Andrew J. Bacevich is professor of history and international relations at Boston University. A graduate of the U. S. Military Academy, he received his Ph. D. in American diplomatic history from Princeton.

In 2004, Bacevich was a Berlin Prize Fellow at the American Academy in Berlin. He has also been a fellow of the Paul H. Nitze School of Advanced International Studies at Johns Hopkins University, the John F. Kennedy School of Government at Harvard University, and the Council on Foreign Relations in New York.

Bacevich is the author of  The New American Militarism: How Americans Are Seduced by War (2005) and The Limits of Power: The End of American Exceptionalism (2008), among other books, and his op-eds have appeared in the New York Times, Washington Post, Wall Street Journal, Financial Times, Boston Globe, Los Angeles Times, and USA Today.

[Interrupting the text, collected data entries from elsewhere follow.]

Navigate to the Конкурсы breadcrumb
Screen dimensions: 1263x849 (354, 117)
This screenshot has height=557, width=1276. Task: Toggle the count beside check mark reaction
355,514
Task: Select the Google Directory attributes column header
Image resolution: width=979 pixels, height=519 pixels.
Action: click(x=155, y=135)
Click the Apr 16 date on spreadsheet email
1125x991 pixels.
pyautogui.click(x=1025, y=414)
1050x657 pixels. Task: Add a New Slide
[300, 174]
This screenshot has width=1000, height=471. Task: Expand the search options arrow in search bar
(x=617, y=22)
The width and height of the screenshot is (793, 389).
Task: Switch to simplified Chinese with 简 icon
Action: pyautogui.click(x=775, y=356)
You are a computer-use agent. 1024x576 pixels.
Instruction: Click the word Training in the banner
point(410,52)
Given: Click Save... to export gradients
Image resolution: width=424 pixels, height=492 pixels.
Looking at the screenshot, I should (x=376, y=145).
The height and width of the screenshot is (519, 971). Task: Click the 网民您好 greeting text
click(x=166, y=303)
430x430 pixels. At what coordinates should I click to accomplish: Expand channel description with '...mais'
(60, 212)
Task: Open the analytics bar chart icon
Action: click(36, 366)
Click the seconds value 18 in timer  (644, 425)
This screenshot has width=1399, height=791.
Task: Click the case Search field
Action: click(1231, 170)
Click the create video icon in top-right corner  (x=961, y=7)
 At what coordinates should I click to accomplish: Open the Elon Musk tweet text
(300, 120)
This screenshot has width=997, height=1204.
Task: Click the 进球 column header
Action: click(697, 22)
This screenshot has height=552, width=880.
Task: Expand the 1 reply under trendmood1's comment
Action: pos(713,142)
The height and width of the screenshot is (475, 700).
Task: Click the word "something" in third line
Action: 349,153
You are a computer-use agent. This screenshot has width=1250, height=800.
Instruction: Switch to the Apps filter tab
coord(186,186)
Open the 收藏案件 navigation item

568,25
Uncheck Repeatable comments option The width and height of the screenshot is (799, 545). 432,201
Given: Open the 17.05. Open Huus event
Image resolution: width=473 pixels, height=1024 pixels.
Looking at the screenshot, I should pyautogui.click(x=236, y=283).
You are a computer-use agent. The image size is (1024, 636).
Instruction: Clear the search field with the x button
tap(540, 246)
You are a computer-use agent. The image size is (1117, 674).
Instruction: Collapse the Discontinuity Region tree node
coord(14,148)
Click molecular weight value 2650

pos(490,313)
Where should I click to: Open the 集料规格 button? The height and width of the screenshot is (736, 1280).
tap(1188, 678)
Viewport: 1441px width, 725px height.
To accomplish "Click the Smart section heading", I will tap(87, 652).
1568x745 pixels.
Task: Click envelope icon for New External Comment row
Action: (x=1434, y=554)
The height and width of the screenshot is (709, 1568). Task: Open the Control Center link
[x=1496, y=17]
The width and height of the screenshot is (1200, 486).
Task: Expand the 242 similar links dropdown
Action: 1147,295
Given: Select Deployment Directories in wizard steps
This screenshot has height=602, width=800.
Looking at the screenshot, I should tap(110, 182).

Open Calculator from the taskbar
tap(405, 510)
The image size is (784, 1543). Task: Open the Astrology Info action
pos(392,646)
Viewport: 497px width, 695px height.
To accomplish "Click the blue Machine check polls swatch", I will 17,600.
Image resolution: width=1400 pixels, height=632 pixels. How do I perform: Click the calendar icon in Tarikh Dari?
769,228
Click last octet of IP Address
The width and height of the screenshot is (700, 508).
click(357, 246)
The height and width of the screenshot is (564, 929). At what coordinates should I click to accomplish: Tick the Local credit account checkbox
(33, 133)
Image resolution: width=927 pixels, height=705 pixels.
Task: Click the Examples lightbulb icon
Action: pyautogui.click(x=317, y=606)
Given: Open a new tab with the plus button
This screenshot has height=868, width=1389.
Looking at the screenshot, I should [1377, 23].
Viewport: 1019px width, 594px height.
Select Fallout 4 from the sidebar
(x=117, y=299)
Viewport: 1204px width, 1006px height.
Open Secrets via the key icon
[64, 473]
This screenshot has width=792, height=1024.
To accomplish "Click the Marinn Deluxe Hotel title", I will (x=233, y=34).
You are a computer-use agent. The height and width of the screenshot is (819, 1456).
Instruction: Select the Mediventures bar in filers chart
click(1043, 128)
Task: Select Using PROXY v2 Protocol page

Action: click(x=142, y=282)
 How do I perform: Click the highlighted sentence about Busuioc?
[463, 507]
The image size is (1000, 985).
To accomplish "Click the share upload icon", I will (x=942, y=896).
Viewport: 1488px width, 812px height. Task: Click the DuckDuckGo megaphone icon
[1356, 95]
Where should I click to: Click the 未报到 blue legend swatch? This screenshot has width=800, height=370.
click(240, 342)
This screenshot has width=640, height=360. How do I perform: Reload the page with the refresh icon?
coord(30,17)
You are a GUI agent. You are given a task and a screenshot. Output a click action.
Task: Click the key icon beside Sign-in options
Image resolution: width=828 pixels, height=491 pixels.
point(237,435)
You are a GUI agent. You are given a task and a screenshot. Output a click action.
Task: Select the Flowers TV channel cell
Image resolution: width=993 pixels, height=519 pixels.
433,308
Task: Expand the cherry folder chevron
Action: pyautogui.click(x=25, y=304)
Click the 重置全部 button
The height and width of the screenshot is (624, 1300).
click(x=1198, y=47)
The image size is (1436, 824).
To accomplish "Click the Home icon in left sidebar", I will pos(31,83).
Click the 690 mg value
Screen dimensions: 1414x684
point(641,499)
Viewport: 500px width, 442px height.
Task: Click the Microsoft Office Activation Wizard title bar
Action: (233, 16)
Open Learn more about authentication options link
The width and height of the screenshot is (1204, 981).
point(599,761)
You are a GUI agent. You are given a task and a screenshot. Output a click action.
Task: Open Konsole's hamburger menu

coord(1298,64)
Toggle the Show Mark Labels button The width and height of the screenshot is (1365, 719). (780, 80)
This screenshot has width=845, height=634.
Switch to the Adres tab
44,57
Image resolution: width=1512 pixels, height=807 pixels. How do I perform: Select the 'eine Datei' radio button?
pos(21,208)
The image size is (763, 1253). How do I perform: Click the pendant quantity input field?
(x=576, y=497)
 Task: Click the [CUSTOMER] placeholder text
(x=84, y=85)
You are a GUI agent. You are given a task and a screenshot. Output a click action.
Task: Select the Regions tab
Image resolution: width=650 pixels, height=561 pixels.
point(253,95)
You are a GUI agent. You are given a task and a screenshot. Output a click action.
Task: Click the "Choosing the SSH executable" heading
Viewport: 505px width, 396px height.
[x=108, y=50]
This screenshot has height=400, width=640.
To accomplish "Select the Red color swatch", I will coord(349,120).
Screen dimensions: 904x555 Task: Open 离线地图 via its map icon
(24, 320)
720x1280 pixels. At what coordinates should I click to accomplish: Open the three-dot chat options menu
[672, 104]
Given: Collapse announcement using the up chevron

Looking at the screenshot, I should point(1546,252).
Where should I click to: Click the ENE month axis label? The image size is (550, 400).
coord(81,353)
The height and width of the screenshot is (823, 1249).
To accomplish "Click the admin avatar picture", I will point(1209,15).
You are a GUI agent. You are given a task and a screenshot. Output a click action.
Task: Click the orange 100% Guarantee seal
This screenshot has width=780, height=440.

“The bedrock assumption to which all of official Washington adheres, liberal Democrats no less than conservative Republicans, is that the United States itself constitutes the axis around which history turns. We define the future. Our actions determine its course. The world needs, expects, and yearns for America to lead, thereby ensuring the ultimate triumph of liberty. For the United States to shrink from its responsibility to lead is, at the very least, to put at risk the precarious stability to which humanity clings and in all likelihood would open the door to unspeakable catastrophe. Alternatives to American leadership simply do not exist.

“Reject these propositions and your chances of working in the White House, securing a cushy billet at some Washington think tank, or landing an invitation to pontificate on one of the Sunday-morning talk shows are reduced to just about zero.”

– Andrew J. Bacevich  (from the January issue of The Boston Review)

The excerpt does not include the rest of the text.